Et là, quand elle le regarde en attente devant une réponse de sa part, Freya s’attende à ce qu’il dise non. Tout serait tellement plus simple si la négation l’emporte, si la culpabilité s’envole et s’ils ne restent que deux êtres simplement guidés par une force supérieure qui les dépasse. « Tu peux partir si tu veux. » Le couperet tombe, la guillotine a beau être aboli, l’effet doit être le même. Finalement, il remet la balle entre ses mains, comme une fichue pomme empoisonnée qui fulmine et qui brûle. Inutile de la goûter, on sait déjà le résultat.
Pourrie, foutue, bonne à jeter. Si elle croque, c’est fini.

Freya sert la mâchoire. Ce retournement de situation, le fait qu’il déverse ce choix dans sa tête lui semble injuste. Et elle sent quand même son armure s’effriter parce qu’il la regarde, parce qu’il la dévisage, parce qu’il est là et que même si elle ne dira jamais, Doherty a imaginé plusieurs scénarios de leurs retrouvailles. Celui de se trouver coincés sur un balcon lui a toujours échappé, ceci dit.
L’air est tendu, comme si l’attente de voir l’autre craquer avant est palpable. Et c’est sûrement le cas. Même si rien ne sera plus comme avant, Freya a envie qu’il lui montre, qu’il lui prouve qu’elle a toujours son importance à ses yeux. Parce qu’il l’a embrassé, parce qu’il l’a touché et pas de la façon la plus innocente qui soit. Fautif, responsable, faute à moitié partagée, à moitié avouée.

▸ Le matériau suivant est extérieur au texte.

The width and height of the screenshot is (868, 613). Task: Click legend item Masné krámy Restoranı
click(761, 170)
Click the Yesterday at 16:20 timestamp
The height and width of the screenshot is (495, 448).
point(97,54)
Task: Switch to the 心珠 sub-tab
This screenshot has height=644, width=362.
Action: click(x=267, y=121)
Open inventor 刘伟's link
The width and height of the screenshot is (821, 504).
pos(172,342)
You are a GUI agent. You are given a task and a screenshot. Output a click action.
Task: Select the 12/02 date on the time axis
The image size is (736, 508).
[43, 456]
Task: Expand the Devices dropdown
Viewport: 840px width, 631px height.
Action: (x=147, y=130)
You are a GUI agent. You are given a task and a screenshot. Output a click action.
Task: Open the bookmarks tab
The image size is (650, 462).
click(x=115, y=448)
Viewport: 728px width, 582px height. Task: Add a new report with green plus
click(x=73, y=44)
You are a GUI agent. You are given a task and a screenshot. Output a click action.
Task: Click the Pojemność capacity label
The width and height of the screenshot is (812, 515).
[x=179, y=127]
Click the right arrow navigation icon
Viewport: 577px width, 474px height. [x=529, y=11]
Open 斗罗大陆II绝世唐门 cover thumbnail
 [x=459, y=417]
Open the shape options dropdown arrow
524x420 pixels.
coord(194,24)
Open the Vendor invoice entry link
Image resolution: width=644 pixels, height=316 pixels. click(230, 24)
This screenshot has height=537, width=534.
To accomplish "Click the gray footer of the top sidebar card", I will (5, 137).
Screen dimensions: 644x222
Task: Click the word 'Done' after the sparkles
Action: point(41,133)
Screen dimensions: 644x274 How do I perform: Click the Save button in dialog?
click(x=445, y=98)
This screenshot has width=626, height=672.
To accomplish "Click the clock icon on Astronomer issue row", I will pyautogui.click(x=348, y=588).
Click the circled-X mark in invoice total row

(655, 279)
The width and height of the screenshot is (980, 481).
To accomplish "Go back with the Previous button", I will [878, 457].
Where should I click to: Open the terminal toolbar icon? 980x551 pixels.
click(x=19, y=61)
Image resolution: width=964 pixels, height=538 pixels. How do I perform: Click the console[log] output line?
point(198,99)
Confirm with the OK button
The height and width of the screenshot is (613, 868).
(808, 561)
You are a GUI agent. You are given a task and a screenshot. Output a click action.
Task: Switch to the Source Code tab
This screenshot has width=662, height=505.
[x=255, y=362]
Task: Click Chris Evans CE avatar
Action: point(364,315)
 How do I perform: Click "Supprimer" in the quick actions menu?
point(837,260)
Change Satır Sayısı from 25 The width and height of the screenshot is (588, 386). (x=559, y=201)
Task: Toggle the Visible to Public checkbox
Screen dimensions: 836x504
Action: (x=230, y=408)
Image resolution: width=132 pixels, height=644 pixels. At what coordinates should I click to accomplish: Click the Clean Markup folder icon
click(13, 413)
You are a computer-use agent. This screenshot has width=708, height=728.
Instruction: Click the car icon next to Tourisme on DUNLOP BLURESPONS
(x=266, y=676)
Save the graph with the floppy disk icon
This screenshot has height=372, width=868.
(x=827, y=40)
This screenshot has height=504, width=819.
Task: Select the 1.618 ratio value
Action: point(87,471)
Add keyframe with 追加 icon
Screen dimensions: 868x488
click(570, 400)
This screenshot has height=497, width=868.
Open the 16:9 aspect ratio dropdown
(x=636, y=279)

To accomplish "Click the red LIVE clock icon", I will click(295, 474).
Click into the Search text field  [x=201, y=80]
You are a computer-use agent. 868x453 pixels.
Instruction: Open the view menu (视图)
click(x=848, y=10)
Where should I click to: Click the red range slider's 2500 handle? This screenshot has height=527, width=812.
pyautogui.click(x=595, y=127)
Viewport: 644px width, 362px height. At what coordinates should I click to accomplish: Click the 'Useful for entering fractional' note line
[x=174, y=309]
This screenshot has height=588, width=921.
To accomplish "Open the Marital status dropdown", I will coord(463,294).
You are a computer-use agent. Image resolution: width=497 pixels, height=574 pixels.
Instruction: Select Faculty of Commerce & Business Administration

Elle se mord la lèvre avant de prendre sa tête entre ses mains et de l’amener vers elle. « Juste ce soir, Stephen, s’il te plait. » Des yeux bourrés de sincérité et d’émotions confus, ainsi qu’une supplication à peine dissimulée d’une voix de gamine brisée. Elle l'embrasse sur les lèvres, sur la joue, sur la commissure de sa bouche, sur le nez. Avide, trépidante, imprudente. « Juste ce soir. » Prends moi dans tes bras encore une nuit, laisses de nouveau la trace de tes lèvres sur moi, imprègne toi de nouveau de mon odeur, juste pour cette nuit, juste pour ce soir et après, on avisera.
Je ne veux pas partir, mes pieds sont cloués et tu m’emprisonnes. Tombée amoureuse de son geôlier, voilà à quoi doit ressembler le syndrome de Stockholm. Seulement dans son cas, c’est une prise en otage singulière, dont on ne s’attend pas. Un braquage du cœur et de l’esprit pur et simple.

Rien ne sera comme avant mais montre moi comment ça peut être maintenant.